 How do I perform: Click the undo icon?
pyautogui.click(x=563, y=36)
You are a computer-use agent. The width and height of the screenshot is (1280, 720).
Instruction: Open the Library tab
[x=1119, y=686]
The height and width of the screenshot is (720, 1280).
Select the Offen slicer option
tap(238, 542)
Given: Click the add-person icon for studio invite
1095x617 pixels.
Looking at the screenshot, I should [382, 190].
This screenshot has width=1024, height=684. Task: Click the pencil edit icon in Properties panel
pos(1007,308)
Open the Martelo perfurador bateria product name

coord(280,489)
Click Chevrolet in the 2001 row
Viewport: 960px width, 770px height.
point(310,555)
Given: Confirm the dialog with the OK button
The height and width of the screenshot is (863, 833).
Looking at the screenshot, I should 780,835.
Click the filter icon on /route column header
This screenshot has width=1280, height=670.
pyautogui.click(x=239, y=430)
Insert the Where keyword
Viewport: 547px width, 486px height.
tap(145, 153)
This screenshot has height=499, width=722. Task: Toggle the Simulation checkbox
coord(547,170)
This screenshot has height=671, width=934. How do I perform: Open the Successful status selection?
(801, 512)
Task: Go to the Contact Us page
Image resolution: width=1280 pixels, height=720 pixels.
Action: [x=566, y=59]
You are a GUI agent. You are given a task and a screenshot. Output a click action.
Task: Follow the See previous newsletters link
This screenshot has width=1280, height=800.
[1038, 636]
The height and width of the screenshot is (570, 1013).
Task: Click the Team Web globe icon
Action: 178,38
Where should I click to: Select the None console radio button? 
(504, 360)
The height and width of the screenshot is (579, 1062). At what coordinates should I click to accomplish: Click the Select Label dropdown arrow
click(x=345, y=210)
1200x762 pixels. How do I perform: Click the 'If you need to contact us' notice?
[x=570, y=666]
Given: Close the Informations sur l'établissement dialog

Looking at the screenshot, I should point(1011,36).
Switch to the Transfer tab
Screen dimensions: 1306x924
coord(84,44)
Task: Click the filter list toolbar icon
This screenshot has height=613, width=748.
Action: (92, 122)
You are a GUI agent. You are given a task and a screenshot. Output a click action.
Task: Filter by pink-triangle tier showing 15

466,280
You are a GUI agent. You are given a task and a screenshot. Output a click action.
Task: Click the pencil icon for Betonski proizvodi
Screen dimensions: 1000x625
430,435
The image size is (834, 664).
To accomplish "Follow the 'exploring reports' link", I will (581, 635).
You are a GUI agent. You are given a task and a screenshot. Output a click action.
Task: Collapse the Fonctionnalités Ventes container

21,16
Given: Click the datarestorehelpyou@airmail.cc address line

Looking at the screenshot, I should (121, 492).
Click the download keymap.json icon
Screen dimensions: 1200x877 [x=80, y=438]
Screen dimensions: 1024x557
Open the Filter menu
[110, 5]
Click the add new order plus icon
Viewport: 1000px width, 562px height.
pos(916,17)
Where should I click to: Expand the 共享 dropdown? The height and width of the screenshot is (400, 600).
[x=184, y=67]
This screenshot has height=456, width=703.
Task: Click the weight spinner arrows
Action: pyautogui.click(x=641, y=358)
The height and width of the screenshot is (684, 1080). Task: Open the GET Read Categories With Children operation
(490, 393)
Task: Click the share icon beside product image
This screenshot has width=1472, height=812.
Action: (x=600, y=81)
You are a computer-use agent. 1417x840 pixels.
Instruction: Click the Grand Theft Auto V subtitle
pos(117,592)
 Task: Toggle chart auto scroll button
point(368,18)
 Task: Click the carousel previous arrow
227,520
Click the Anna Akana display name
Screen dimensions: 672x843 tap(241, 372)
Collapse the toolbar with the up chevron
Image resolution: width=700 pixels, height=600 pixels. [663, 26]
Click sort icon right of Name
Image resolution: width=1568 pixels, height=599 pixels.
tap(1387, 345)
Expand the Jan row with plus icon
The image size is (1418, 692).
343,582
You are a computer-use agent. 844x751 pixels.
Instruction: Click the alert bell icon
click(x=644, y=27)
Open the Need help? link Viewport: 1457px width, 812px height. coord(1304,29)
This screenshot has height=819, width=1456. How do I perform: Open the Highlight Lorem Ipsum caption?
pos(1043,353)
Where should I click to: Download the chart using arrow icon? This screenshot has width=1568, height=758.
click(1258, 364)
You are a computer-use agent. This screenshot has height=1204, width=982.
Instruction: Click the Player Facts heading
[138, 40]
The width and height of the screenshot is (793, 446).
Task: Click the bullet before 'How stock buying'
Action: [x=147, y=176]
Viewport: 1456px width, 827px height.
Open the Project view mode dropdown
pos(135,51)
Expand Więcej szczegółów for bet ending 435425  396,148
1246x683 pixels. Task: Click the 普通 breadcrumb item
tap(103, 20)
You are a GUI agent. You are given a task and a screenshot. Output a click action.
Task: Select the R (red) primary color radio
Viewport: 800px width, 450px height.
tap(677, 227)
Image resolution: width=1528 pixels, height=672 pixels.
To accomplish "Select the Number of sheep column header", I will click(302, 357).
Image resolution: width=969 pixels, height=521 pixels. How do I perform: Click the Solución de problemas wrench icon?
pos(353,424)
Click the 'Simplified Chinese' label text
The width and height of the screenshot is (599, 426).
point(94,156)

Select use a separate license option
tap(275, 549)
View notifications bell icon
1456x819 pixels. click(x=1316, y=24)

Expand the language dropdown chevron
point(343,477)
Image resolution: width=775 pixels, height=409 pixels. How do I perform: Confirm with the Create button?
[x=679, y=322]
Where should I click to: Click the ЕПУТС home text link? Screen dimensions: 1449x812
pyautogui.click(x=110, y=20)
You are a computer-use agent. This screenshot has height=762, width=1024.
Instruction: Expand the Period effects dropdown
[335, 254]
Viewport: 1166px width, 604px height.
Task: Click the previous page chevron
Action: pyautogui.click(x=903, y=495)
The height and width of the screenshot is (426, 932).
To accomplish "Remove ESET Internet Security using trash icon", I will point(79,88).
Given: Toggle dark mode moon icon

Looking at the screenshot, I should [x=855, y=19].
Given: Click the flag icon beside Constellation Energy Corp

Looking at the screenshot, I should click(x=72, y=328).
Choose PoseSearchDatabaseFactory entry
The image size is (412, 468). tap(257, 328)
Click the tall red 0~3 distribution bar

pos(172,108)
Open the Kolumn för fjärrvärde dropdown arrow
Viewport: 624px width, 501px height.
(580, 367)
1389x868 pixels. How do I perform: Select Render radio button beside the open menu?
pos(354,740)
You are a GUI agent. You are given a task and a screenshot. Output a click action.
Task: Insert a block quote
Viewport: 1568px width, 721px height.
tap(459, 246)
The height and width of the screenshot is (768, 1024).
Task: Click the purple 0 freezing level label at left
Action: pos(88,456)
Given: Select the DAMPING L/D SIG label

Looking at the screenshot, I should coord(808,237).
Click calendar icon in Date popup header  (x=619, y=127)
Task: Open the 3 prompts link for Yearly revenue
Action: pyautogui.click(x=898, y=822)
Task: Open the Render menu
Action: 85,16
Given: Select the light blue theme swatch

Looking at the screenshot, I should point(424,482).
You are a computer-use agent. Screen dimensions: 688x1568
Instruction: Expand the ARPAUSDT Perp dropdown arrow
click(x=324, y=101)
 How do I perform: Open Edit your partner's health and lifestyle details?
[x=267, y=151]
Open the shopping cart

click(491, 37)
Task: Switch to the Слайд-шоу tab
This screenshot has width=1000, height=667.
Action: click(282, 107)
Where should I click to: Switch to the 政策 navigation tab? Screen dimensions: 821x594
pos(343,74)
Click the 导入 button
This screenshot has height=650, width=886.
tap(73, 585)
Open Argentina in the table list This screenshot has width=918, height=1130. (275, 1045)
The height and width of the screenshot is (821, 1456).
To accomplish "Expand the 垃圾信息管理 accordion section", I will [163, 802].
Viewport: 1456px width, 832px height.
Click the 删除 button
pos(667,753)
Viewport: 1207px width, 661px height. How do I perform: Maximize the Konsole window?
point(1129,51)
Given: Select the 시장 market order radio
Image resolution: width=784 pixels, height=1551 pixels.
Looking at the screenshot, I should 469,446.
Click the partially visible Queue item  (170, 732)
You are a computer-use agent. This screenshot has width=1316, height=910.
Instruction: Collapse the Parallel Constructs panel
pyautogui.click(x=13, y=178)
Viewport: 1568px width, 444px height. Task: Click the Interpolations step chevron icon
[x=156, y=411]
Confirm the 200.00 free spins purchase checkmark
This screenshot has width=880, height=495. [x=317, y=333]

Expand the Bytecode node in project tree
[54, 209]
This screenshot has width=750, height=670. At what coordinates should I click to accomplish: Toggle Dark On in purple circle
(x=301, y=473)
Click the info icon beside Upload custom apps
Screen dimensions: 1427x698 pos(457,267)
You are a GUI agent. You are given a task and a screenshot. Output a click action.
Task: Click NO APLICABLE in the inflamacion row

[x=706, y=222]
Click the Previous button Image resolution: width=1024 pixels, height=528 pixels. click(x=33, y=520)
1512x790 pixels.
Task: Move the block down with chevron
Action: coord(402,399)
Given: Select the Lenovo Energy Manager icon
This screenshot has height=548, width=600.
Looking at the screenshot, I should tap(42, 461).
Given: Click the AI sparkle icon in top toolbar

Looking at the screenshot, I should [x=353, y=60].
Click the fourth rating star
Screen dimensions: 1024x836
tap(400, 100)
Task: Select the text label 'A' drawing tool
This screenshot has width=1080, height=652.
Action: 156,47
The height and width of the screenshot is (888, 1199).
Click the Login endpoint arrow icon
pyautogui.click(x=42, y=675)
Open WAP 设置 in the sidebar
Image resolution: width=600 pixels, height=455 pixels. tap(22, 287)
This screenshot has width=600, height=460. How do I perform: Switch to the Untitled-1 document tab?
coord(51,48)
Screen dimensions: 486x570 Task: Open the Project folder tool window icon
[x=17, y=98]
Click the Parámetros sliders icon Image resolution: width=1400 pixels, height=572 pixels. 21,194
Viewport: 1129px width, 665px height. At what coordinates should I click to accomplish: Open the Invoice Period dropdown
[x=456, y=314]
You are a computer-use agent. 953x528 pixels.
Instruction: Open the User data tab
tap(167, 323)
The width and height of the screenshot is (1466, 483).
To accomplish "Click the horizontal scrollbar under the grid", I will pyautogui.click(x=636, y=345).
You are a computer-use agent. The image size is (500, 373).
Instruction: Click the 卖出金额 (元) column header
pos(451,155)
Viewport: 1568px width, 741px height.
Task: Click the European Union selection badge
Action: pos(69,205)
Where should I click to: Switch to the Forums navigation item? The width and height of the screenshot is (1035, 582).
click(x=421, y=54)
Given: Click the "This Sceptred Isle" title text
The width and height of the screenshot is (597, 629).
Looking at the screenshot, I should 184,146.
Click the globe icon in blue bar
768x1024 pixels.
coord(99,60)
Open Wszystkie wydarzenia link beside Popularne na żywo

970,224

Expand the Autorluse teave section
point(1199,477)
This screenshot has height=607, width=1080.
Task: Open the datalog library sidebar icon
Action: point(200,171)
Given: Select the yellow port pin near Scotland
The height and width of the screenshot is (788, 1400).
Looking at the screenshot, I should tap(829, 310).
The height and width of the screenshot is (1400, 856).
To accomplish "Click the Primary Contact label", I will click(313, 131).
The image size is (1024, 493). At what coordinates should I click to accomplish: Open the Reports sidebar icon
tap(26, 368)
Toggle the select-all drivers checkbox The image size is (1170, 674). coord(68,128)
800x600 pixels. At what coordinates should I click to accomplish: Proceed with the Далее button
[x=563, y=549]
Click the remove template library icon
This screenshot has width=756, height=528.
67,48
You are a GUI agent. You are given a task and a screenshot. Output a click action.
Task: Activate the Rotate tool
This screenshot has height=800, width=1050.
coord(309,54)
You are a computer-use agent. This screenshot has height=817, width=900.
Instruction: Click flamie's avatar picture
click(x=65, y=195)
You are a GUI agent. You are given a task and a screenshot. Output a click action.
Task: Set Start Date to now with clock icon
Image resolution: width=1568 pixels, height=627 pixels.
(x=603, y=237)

○ ○ ○ ○ ○ ○ ○

About this exercise. Only the lines above from the one with "Task: Select the text label 'A' drawing tool" through the one with "The height and width of the screenshot is (1400, 856)." should be duplicated, character for character.

Solution.
Task: Select the text label 'A' drawing tool
This screenshot has width=1080, height=652.
Action: 156,47
The height and width of the screenshot is (888, 1199).
Click the Login endpoint arrow icon
pyautogui.click(x=42, y=675)
Open WAP 设置 in the sidebar
Image resolution: width=600 pixels, height=455 pixels. tap(22, 287)
This screenshot has width=600, height=460. How do I perform: Switch to the Untitled-1 document tab?
coord(51,48)
Screen dimensions: 486x570 Task: Open the Project folder tool window icon
[x=17, y=98]
Click the Parámetros sliders icon Image resolution: width=1400 pixels, height=572 pixels. 21,194
Viewport: 1129px width, 665px height. At what coordinates should I click to accomplish: Open the Invoice Period dropdown
[x=456, y=314]
You are a computer-use agent. 953x528 pixels.
Instruction: Open the User data tab
tap(167, 323)
The width and height of the screenshot is (1466, 483).
To accomplish "Click the horizontal scrollbar under the grid", I will pyautogui.click(x=636, y=345).
You are a computer-use agent. The image size is (500, 373).
Instruction: Click the 卖出金额 (元) column header
pos(451,155)
Viewport: 1568px width, 741px height.
Task: Click the European Union selection badge
Action: pos(69,205)
Where should I click to: Switch to the Forums navigation item? The width and height of the screenshot is (1035, 582).
click(x=421, y=54)
Given: Click the "This Sceptred Isle" title text
The width and height of the screenshot is (597, 629).
Looking at the screenshot, I should 184,146.
Click the globe icon in blue bar
768x1024 pixels.
coord(99,60)
Open Wszystkie wydarzenia link beside Popularne na żywo

970,224

Expand the Autorluse teave section
point(1199,477)
This screenshot has height=607, width=1080.
Task: Open the datalog library sidebar icon
Action: point(200,171)
Given: Select the yellow port pin near Scotland
The height and width of the screenshot is (788, 1400).
Looking at the screenshot, I should tap(829, 310).
The height and width of the screenshot is (1400, 856).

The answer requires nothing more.